SECURITY UPDATE —

Dear readers, please change your Ars account passwords ASAP

Recovery from the critical Heartbleed crypto bug enters the password reset phase.

For more than two years, the Internet's most popular implementation of the Transport Layer Security (TLS) protocol has contained a critical defect that allowed attackers to pluck passwords, authentication cookies, and other sensitive data out of the private server memory of websites. Ars was among the millions of sites using the OpenSSL library, and that means we too were bitten by this extraordinarily nasty bug.

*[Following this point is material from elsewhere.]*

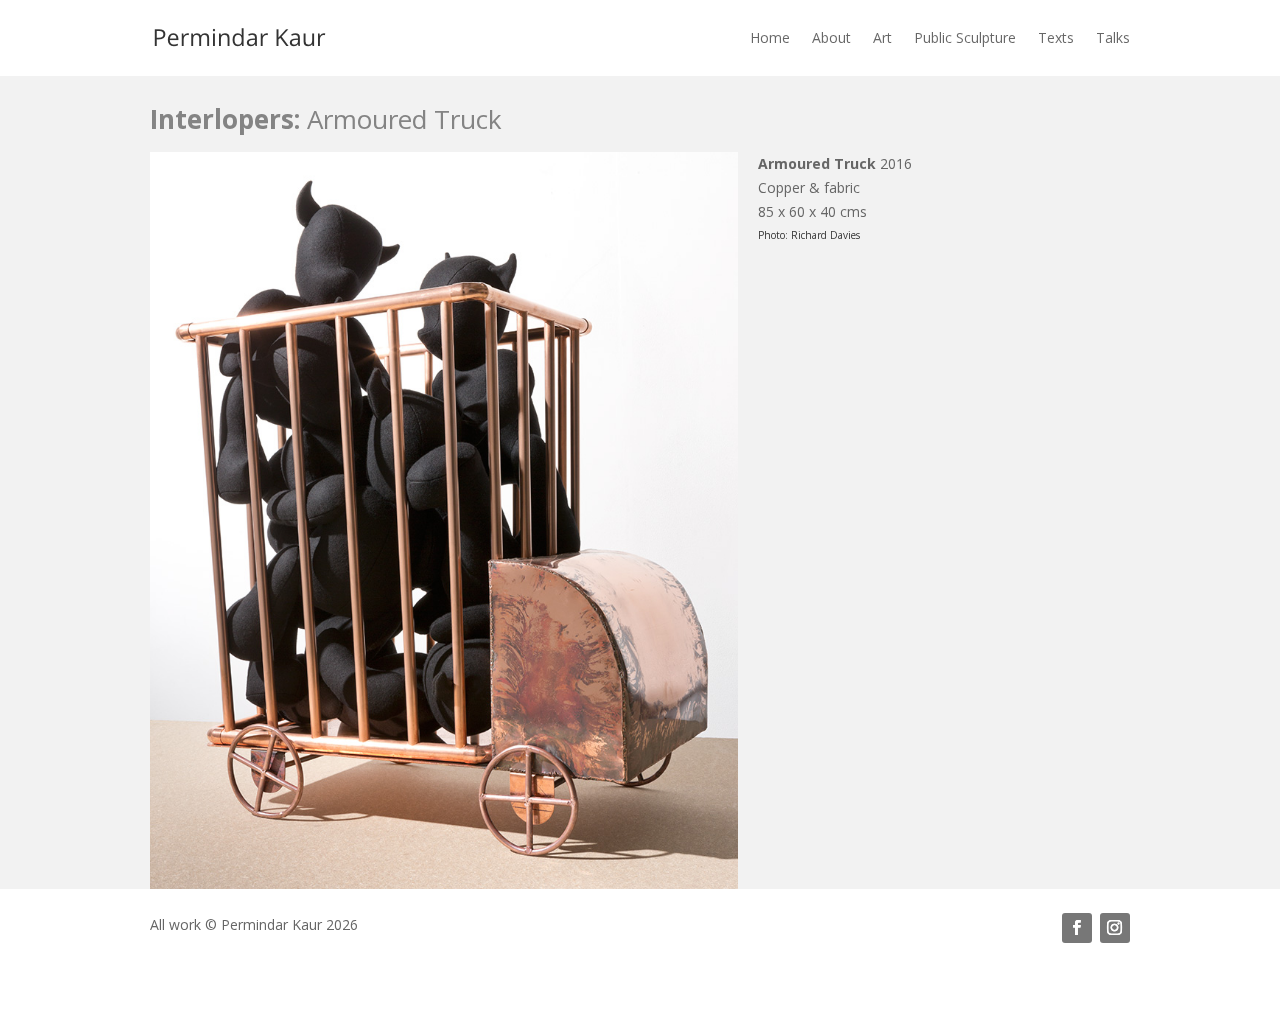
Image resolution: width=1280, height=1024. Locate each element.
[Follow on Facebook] (1077, 928)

By mid-morning Tuesday, Ars engineers already updated OpenSSL and revoked and replaced our site's old TLS certificate. That effectively plugged the hole created by the vulnerability. By installing the OpenSSL update, attackers could no longer siphon sensitive data out of our server memory. And although there's no evidence the private encryption key for Ars' previous TLS certificate was compromised, the replacement ensured no one could impersonate the site in the event hackers obtained the key.

With Ars servers fully updated, it's time to turn our attention to the next phase of recovery. In the hours immediately following the public disclosure of the so-called Heartbleed vulnerability, several readers reported their Ars accounts were hijacked by people who exploited the bug and obtained other readers' account passwords. There's no way of knowing if compromises happened earlier than that. Ars has no evidence such hacks did occur, but two years is a long time. There's simply no way of ruling out the possibility.

It's for this reason that Ars strongly recommends all readers change their account passwords. A password change is especially urgent for people who logged in between Monday evening and mid morning on Tuesday. It's also particularly important for anyone who used their Ars password to protect accounts on other sites or anyone whose Ars accounts contained private messages of a sensitive nature. But again, out of an abundance of caution, Ars strongly urges all users to reset their pass codes.

As always, security-conscious readers should choose unique, randomly generated passwords at least nine characters long that contain upper- and lower-case letters, numbers, and symbols. For a refresher on good password hygiene, see Ars senior IT reporter Jon Brodkin's The secret to online safety: Lies, random characters, and a password manager.